What is required | In the entries below, how many lines contain the string "computer"? Give the number by itself.

==== Information supplied ====

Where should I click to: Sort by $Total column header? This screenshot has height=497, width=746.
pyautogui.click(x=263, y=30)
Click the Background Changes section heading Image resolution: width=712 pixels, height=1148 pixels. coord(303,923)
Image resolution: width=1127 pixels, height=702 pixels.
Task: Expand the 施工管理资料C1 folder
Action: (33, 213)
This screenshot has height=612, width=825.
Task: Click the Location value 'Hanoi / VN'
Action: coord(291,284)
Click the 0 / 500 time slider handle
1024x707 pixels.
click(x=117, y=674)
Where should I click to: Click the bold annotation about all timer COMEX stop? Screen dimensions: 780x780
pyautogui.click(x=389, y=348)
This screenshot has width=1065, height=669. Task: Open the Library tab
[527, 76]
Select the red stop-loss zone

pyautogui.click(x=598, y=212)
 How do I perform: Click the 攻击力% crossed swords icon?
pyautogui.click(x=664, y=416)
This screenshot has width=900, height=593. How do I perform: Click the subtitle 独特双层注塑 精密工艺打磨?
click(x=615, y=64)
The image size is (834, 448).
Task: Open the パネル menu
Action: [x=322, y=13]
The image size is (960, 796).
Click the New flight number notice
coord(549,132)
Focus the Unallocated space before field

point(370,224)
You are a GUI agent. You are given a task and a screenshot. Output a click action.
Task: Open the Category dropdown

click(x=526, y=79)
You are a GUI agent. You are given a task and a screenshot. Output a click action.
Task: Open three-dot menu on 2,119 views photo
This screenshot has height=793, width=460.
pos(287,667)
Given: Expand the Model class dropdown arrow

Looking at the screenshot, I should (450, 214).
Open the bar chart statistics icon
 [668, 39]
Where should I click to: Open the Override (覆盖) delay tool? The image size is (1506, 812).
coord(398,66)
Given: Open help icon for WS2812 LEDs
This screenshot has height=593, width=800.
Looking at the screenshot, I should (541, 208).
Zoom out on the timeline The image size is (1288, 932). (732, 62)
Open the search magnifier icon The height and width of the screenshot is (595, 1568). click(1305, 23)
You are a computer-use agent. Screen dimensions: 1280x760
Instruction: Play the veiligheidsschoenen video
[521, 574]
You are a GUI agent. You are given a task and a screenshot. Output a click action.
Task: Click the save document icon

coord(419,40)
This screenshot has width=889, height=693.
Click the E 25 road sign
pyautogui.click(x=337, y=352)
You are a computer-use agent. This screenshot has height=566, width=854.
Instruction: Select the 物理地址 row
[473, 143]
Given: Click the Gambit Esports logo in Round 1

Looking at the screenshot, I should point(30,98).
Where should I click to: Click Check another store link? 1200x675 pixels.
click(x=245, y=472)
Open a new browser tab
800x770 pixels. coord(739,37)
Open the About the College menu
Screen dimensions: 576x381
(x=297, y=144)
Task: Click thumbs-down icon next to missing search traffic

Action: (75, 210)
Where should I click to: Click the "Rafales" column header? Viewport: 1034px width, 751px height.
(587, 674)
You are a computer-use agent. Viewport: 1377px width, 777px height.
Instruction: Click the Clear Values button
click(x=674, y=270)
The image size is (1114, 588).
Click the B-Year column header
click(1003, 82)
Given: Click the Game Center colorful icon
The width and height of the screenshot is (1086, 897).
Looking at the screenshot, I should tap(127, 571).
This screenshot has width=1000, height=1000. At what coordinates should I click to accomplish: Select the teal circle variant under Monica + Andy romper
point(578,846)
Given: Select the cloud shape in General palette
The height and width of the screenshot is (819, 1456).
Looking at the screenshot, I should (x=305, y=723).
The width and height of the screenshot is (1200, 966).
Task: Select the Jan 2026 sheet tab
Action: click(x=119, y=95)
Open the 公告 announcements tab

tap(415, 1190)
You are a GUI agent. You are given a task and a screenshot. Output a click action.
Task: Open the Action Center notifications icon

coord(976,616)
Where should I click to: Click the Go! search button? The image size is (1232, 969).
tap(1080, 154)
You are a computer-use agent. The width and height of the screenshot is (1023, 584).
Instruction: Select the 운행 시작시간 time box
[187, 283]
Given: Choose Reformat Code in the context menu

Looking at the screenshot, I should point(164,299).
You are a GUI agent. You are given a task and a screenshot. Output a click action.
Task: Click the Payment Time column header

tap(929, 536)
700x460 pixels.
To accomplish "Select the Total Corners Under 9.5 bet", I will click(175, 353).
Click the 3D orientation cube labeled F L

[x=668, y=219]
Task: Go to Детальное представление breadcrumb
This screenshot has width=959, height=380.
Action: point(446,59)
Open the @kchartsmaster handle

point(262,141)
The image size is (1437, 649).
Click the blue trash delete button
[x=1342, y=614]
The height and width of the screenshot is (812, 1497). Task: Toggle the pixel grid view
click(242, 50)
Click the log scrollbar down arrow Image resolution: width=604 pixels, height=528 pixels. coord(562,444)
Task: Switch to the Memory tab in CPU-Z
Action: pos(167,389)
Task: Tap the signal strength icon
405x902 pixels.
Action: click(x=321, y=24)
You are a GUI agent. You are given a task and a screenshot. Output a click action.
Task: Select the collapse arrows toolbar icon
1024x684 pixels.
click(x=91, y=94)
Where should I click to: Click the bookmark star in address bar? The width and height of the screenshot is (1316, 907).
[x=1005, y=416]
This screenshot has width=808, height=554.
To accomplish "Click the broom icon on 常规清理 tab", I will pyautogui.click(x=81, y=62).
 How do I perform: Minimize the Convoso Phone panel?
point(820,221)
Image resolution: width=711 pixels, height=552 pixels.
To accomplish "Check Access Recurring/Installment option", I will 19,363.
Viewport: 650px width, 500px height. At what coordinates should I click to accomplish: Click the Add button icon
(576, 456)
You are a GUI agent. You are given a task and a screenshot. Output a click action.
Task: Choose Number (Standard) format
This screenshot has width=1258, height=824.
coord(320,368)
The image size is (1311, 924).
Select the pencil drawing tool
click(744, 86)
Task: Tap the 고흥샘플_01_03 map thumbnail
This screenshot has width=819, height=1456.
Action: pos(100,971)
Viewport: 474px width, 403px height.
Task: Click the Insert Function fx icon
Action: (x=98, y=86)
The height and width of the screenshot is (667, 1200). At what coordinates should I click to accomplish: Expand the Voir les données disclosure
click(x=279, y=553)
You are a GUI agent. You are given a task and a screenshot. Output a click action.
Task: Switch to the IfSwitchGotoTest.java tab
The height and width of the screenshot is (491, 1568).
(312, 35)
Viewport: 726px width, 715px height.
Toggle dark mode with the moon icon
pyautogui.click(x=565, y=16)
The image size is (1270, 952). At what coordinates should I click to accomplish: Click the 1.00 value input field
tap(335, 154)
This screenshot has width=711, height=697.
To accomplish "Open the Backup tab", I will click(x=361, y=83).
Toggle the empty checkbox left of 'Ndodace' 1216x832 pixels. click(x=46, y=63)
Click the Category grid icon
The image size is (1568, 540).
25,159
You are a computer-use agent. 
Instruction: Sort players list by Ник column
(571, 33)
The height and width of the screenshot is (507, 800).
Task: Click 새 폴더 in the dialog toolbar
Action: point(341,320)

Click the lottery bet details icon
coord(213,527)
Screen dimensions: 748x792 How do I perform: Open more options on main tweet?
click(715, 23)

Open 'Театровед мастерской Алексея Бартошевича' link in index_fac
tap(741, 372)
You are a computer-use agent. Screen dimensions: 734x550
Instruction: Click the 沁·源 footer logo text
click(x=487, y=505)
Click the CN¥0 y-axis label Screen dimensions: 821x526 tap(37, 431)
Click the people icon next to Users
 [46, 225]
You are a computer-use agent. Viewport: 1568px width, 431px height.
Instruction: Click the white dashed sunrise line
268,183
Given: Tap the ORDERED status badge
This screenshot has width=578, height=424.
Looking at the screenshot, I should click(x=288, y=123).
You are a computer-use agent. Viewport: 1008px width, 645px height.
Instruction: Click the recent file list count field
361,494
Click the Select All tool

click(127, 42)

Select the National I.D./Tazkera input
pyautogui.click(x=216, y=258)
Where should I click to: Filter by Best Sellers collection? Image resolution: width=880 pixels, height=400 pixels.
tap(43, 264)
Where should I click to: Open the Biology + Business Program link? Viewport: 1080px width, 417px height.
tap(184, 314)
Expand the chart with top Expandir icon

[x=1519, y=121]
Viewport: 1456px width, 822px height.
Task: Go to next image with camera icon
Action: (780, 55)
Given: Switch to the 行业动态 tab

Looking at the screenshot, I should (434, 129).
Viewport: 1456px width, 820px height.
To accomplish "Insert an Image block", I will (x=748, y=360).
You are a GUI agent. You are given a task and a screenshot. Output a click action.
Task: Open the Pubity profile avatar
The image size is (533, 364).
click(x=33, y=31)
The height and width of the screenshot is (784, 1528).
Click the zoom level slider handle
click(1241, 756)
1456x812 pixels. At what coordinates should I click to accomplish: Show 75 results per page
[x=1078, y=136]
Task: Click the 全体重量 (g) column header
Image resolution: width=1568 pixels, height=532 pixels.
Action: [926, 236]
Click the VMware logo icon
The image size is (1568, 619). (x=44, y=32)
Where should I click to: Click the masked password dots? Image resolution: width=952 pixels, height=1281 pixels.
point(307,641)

====

Answer box | 8